Chapter One (Part Two)
I couldn’t stand listening to that pussy one second longer blathering about how much he regretted hurting the girl, that he really thought he’d loved her. If he knew how many times I’ve heard that self-serving shit from men who need to rationalize screwing around on their wives, he’d shut his mouth before uttering one more word. It was all I could do not to punch him in the mouth when he bleated for perhaps the twentieth time that it wasn’t sordid, Ms. Wire, oh, no, it was true love. I make them call me Ms. Wire because that way, I’m not covered in their filth. It’s enough to make me swear off men the way these idiots act like tomcats in heat. I’m sure this girl was sooo different—that’s why he’s sending me to break into her house to retrieve something of value which might link him to her. Besides, if she was sooo different, he wouldn’t have dumped her, now would he? I had had half a mind to turn him down cold until he mentioned how much he was willing to pay. Twenty-thousand, flat. A cool ten-thou resides in the back pocket of my jeans in the form of a check, and the other ten thou will be mine after I deliver the goods. That’s ten months of rent money—which is nothing to sneeze at.
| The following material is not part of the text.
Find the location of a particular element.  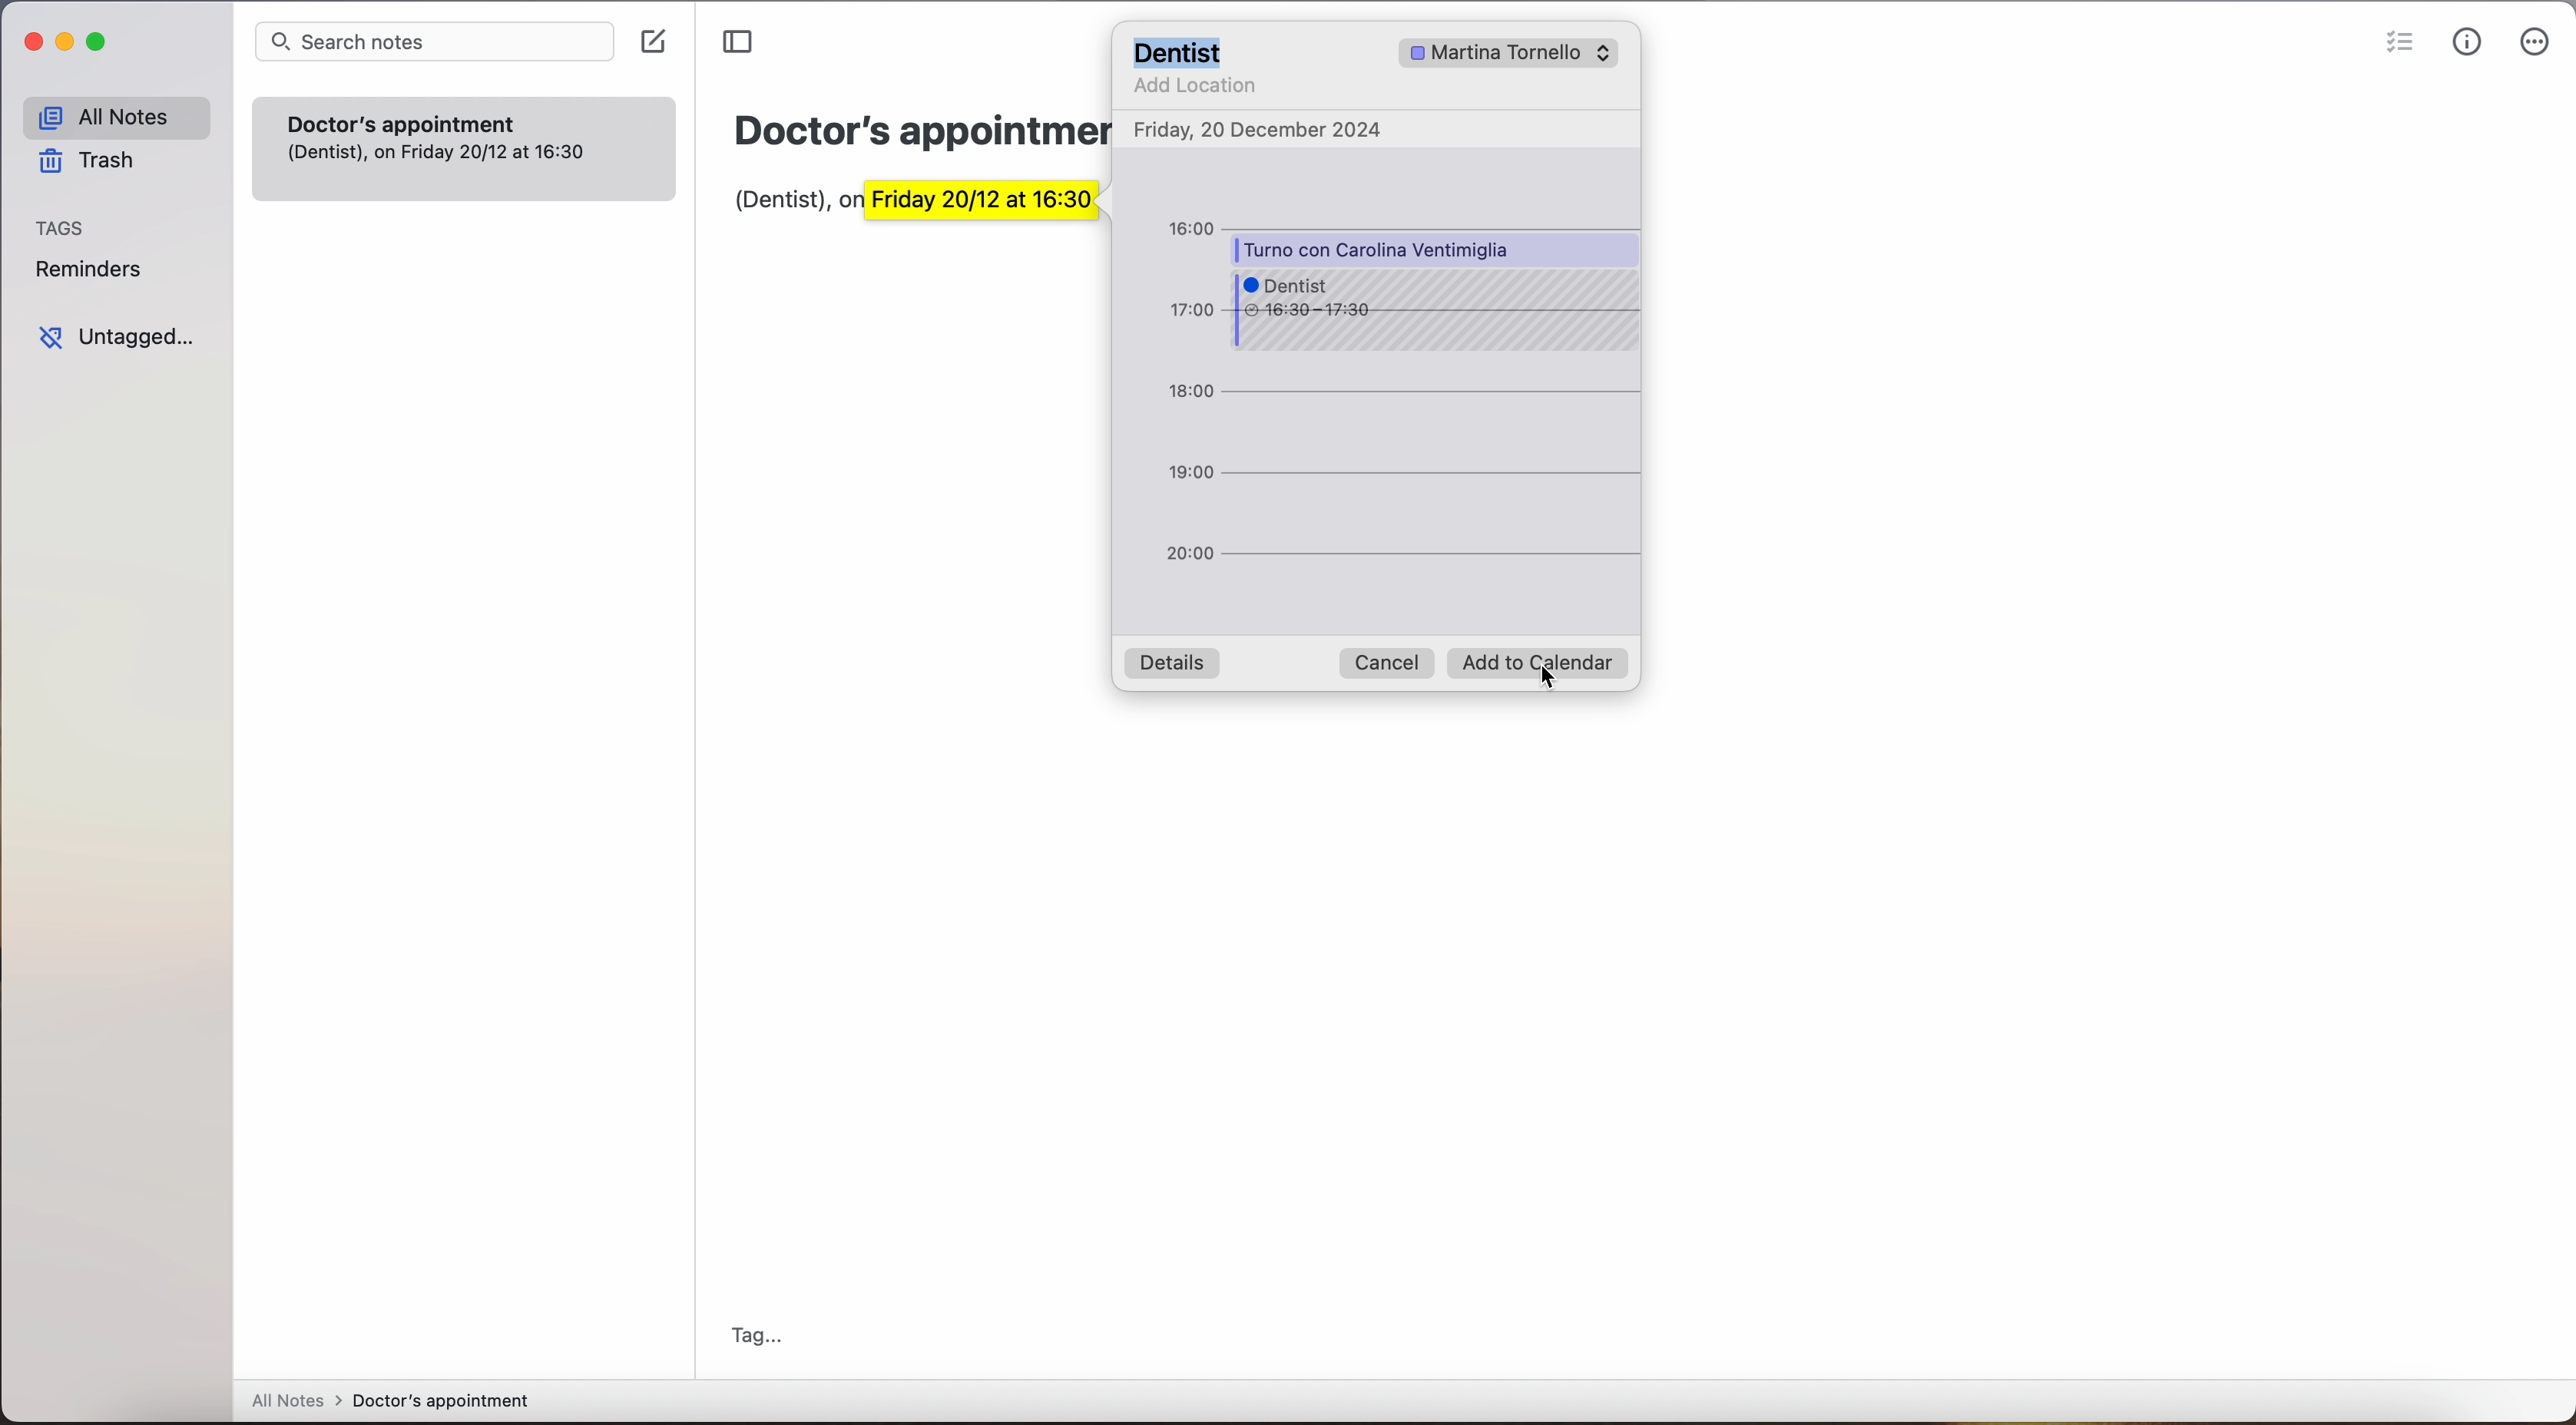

After leaving his office, I return to my studio in the Mission, after detouring at my bank, of course. I don’t even bother to think about the case until that check clears. Why waste the brain power if I don’t have to? This time, however, the check clears right away. Funny, what money can buy you. I forgot to mention there’s a five-thousand dollar bonus if I finish the job in three days. ‘I really need to ease my mind, Ms. Wire,’ he had said, earnestly pushing his glasses up his nose. I can’t imagine fucking a wet noodle like him, but to each her own. If someone was buying me diamond rings and shit, maybe I’d be willing to think of my country and spread my legs, too. Hell, I did it often enough in the old days. I light up an unfiltered and inhale deeply. I quit smoking two years ago, but allow myself the pleasure when I’m figuring out a job. I have a firm rule that once I’m on the job, I can’t drink until I finish, and I’m an ornery bitch if I don’t give in to one of my vices. Since my other fave is heroin, I figure smoking is the least harmful to my profession.
I’m not an ordinary thief, mind you, and I hate being called that. I don’t break into houses for the hell of it and bust shit up. I don’t carry a piece, and I don’t kill anybody. Killing is for losers—I saw enough of that while living on the streets. In fact, it was after I witnessed someone getting killed for a couple bucks that I began to rethink my lifestyle. As fate would have it, a hooker in the Tenderloin asked me to help her retrieve something from her pimp, and when I was able to do it successfully, she recommended me to a friend. Thus, a career was born, and I’ve been thanking Cocoa every since. She got sliced and diced a year back, and they still haven’t found the son-of-a-bitch who did her. It’s some john, of course, but no cop gives a good goddamn about some Tenderloin whore. It’s just me and the girls who mourn her, and that asshole pimp of hers, Johnny Dee, except his grief is only for the loss of a paycheck.